The shift for low-income workers—including restaurant workers and retail cashiers—who make about $10.75 an hour, is a sign that a tightening labor market is delivering better pay to workers who largely haven’t shared in gains since the recession ended eight years ago, according to economists and government data. Last quarter marked the first time since late 2010 that this earning group’s gains outpaced all others.

Usual weekly earnings for workers ages 25 and older at the bottom of the pay scale rose 3.4% from a year earlier in the second quarter, according to analysis of newly released Labor Department data. That was stronger than median gain of 3.2% and the 3.1% improvement for workers at the 90th percentile, who earn more than nine in 10 other Americans. The percentage increases are based on a four-quarter average of earnings, to smooth out volatility in the data.

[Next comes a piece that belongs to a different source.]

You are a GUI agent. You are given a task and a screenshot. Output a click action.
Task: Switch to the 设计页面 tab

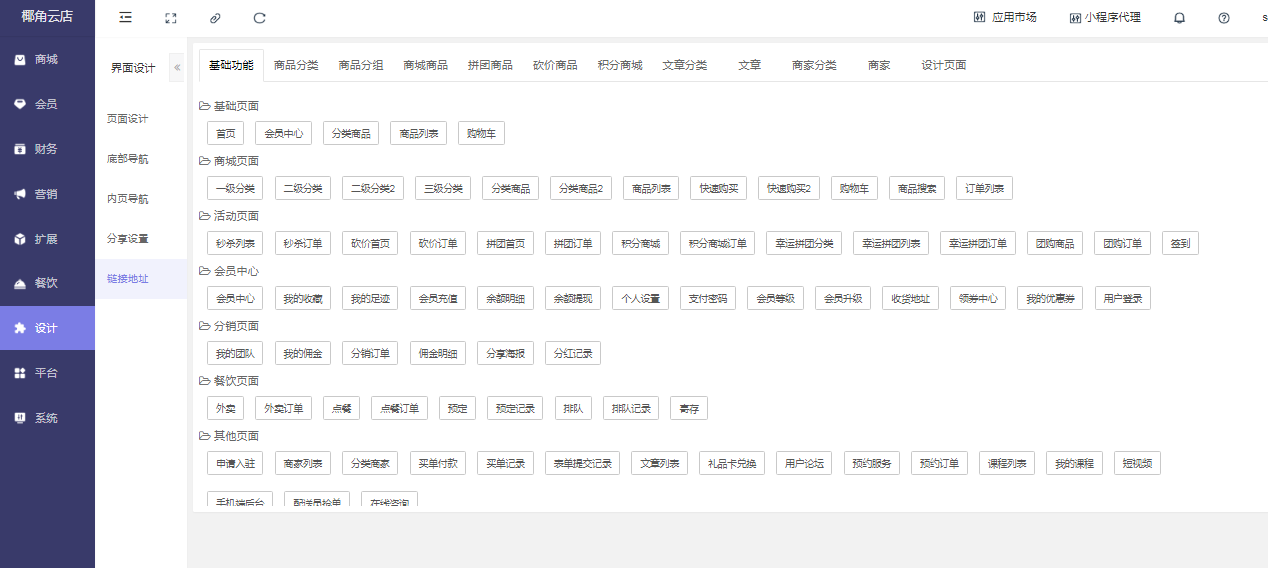(943, 65)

Throughout much of the economic expansion that began in mid-2009, wage gains for the lowest-earning Americans trailed behind median wage gains and those of the highest earners. During 2015, top wage earners received about a 4% annual increase, while the annual raise for those in the bottom 10th percentile was near 1%.

What 's behind this shift? In a nutshell: a lower unemployment rate. The Journal explains:

The recent improvement for low earners coincides with a downward trend in the unemployment rate, which stood at 4.4% last month, versus 4.9% a year earlier. The unemployment rate for those with less than a high-school education—who make up much of the low-wage workforce—fell even more sharply, to 6.4% last month from 7.5% a year earlier. Tighter labor supply in theory should push up wages.

The hikes in minimum wages for several states may be a factor, but raising the minimum wage to unrealistic levels leads to layoffs and the inability to hire entry level workers. The shift may also reflect that some middle-income workers are faring less well because of mechanization.

Still, it is worth noting that, after eight years of lip service to improving the lot less well off Americans in the previous administration, they are finally faring a bit better in a tightening labor market.